* [Page extract]

The repository contains the code for the GF attack, our implementations of known WF attacks, the the dataset for closed- and open-world evaluation.

Reference Format

@article{LiGZ22,
  author    = {Ding Li and
               Chunxiang Gu and
               Yuefei Zhu},
  title     = {Gene Fingerprinting: Cracking Encrypted Tunnel with Zero-Shot Learning},
  journal   = {{IEICE} Trans. Inf. Syst.},
  volume    = {105},
  number    = {6},
  pages     = {1172--1184},
  year      = {2022},
  doi       = {10.1587/transinf.2021edp7179},
}

:warning: Note: The code and dataset are for NON-COMMERCIAL RESEARCH USE ONLY!

Dataset

We publish the dataset of web traffic traces used for attack evaluation. The dataset is available here:

Description

The dataset contains traffic samples used for closed- and open-world evaluation. This includes the list of monitored and unmonitored sites, and the packet traces we collected while visiting those sites over different tunnels.

The dataset consists of the following seven parts: No. Name Type Sites Visits Tunnel Purpose Scenario
1 MS-ETH Monitored 100 10 Ethernet Training Closed- & Open-world
2 MS-SSH Monitored 100 10 OpenSSH Test Closed- & Open-world
3 MS-SS Monitored 100 10 Shadowsocks Test Closed- & Open-world
4 MS-VPN Monitored 100 10 OpenVPN Test Closed- & Open-world
5 UMS-SSH Unmonitored 1709 1 OpenSSH Test Open-world
6 UMS-SS Unmonitored 1709 1 Shadowsocks Test Open-world
7 UMS-VPN Unmonitored 1709 1 OpenVPN Test Open-world
The following table lists the tunnel settings for capturing web traffic. Client Proxy Ciphersuite
OpenSSH windows_8.1p1 8.2p1 chacha20-poly1305
Shadowsocks windows 4.4.0 libev 3.3.4 chacha20-ietf-poly1305
OpenVPN connect-3.2.3 as_2.8.7 AES-256-GCM

Data Format

Each part of the dataset consists of traffic samples in CSV format, with the file name:

site-<y>-sample-<i>.csv -- for monitored sites
site-<y>.csv            -- for unmonitored sites

<y> : website number
<i> : sample number

Each file is a web traffic trace captured during a visit, and each line in the file contains a packet's timestamp, direction, and payload size. E.g.

timing,direction,size
0.0,out,0
0.00662994384765625,in,0
0.0066950321197509766,out,0
0.0073430538177490234,out,517
0.013636112213134766,in,0
0.03990316390991211,in,1460
0.04000711441040039,in,1460
0.04002714157104492,out,0

Feature Extraction

Before feature extraction, please put the downloaded dataset in the data folder.

To extract features for all WF attacks, use the following command without arguments:

> python src\extraction.py

Or, extract features of a particular dataset for a certain attack. Use the argument -h to get the help message:

> python src\extraction.py -h

usage: extraction [-h] [-d DATASET] attack

Website Fingerprinting Feature Extraction

positional arguments:
  attack      attack, can be one of GF, CUMUL, DF, DDTW.

* [Objectives]
1. Answer from the website fingerprinting repository page:
(a) How many sites are in the UMS-SSH part?
(b) Which ciphersuite is listed for OpenVPN?
(c) What three values does each line of a trace file contain?
2. Please extract the passage of the website fingerprinting repository page that begins at the words "Data Format" and ends after "payload size. E.g.".
3. Continue the website fingerprinting repository page from the point where it stops.
The material that follows has no connection to the website fingerprinting repository page above.

* [Data block]

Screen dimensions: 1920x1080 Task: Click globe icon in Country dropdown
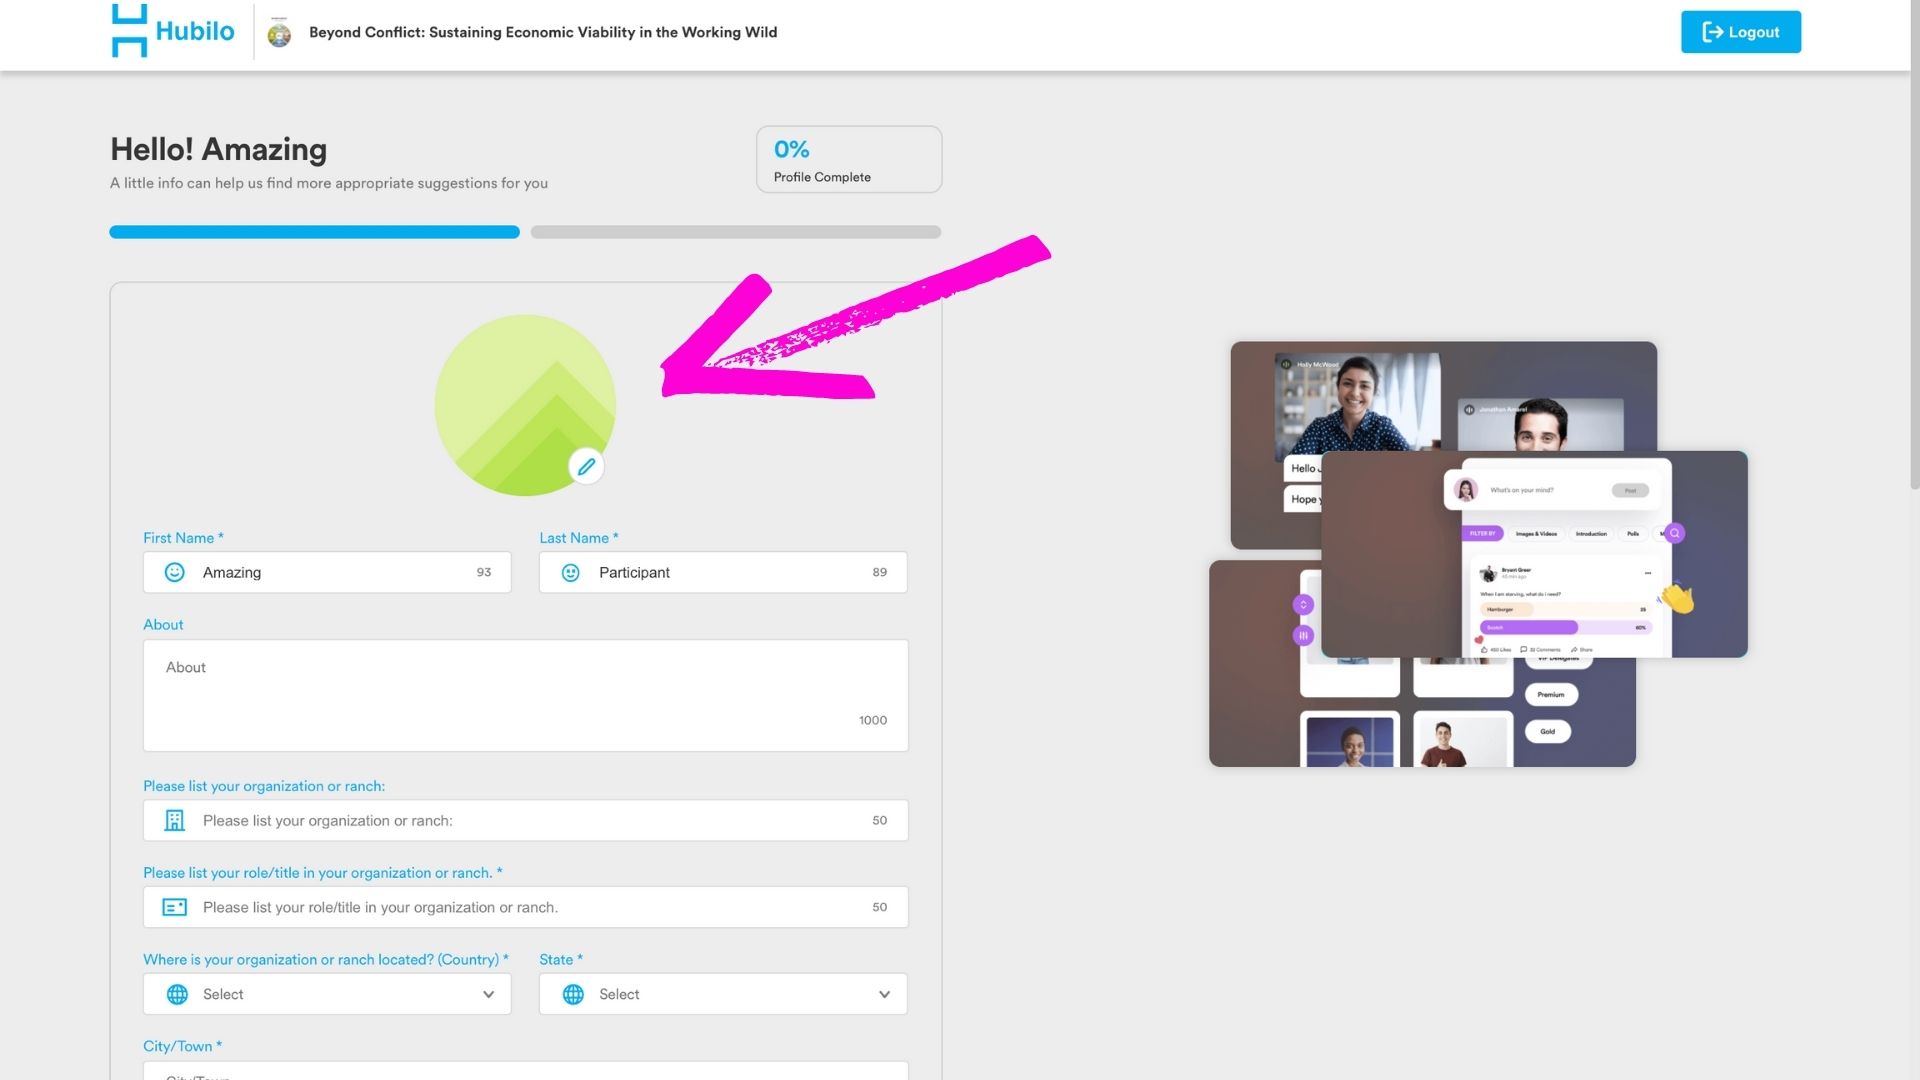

* [Answers to the tasks]
1.
(a) 1709
(b) AES-256-GCM
(c) A packet's timestamp, direction, and payload size

2.
Data Format

Each part of the dataset consists of traffic samples in CSV format, with the file name:

site-<y>-sample-<i>.csv -- for monitored sites
site-<y>.csv            -- for unmonitored sites

<y> : website number
<i> : sample number

Each file is a web traffic trace captured during a visit, and each line in the file contains a packet's timestamp, direction, and payload size. E.g.

3.
optional arguments:
  -h, --help  show this help message and exit
  -d DATASET  traffic dataset, can be one of MS-ETH, MS-SSH, MS-SS, MS-VPN,
              UMS-SSH, UMS-SS, UMS-VPN.

Ready-made

To save time on feature extraction, download the extracted features and corresponding labels from here:

It contains two different files:

X_<dataset>_<attack>.pkl -- feature vectors
y_<dataset>.pkl          -- labels

<dataset> : One of the seven different datasets: MS-ETH/SSH/SS/VPN and UMS-SSH/SS/VPN.
<attack>  : One of the attacks: GF, CUMUL, DF, and DDTW.

Likewise, please put these files in the data folder.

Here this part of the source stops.